Students showcase global health fieldwork

Alex Gugliuzza
Kathy Lee ’17
Alex Gugliuzza ’17, a policy analysis and management major in the College of Human Ecology, presents her capstone project focused on improving health care delivery in Mwanza, Tanzania.

At the first ever Global Health Experiential Learning Symposium, 44 students pursuing the global health minor presented their international service learning and research fieldwork via poster boards Oct. 16 in the Martha Van Rensselaer Commons.

Service-learning projects and research topics from the Dominican Republic, Ethiopia, Ghana, Haiti, India, Mexico, Morocco, Nepal, Peru, Philippines, Tanzania and Zambia were shared with the Cornell community at this inaugural event. Eleven student collaborators from the Universidad Autónoma de Santo Domingo, Dominican Republic, also participated.

Their fieldwork focused on a wide array of health and societal topics, from female genital mutilation to albinism. These experiences all occurred as part of the  Experiential Learning Opportunity (ELO) requirement of Cornell’s global health minor.

Sisi Peng ’16 spent her time in Tanzania working with healthcare providers at Majengo Health Centre to introduce a pilot intervention program that seeks to increase exclusive breastfeeding rates in that region, which positively supports an infant’s health, growth, and development. 

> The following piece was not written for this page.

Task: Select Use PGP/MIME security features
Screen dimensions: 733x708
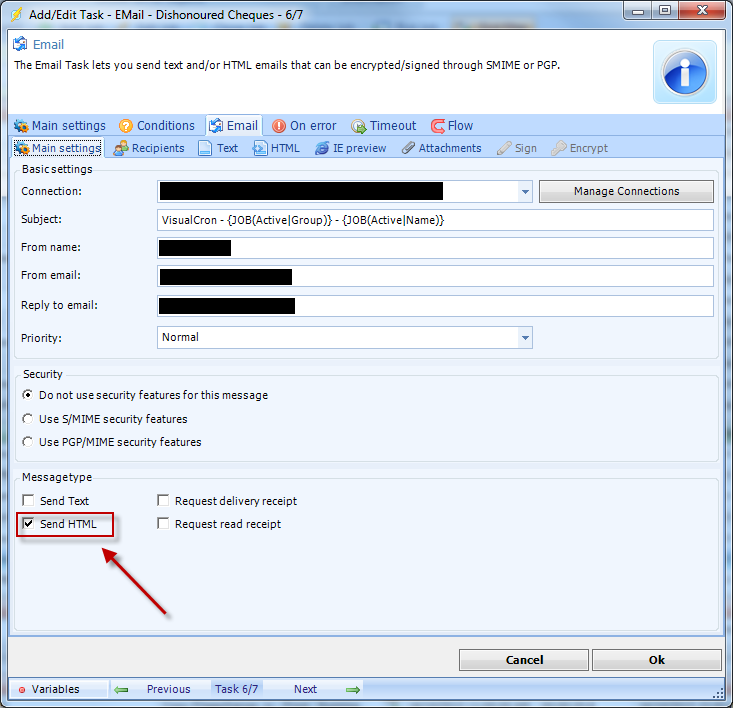Action: point(28,442)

“The prevalence is very low in terms of exclusively breastfeeding for the first six months,” Peng said. Instead, mothers tend to feed their infants water, porridge and banana soup, a diet that erodes infant digestive systems. 

Peng reviewed literature on effective breastfeeding interventions in other developing regions and collaborated with a doctoral student who studied exclusive breastfeeding. Their research concluded that the clinic should offer antenatal care education classes on exclusive breastfeeding and introduce lactation consulting to best support new mothers and encourage them to exclusively breastfeed infants.

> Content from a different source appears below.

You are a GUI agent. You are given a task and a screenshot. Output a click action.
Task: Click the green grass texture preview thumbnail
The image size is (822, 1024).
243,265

Vivian Montes ’16, Douglas Donnelly ’16 and Ilana Porges ’16 worked on a case study called “Albinism as a Risk Factor for Squamous Cell Carcinoma” in Moshi, Tanzania over summer 2015. People with albinism face health barriers, shorter life expectancy and high risk of squamous cell carcinoma, alongside social barriers such as stigma and superstition that triggers heavy persecution and mistreatment. The students worked in the Kilimanjaro region at a university hospital dermatology training center, which has educated the public about albinism using mobile health clinics.

Lucy Shephard ’17 volunteered in Ghana for Unite for Sight, a nonprofit organization that strives to improve eye health in developing countries. Shephard worked in Ghanaian eye clinics, where a surgical team that performed eye surgeries without charge, and participated in outreach to villages with poor populations.

Throughout the Global Health Experiential Learning Symposium, students conversed about the issues in their region of study, and innovative actions toward improvement; all encompassed under the theme of experiential learning.The event was sponsored by the Global Health Program in the College of Human Ecology.

Michelle Yang '18 is a writer intern for the Cornell Chronicle.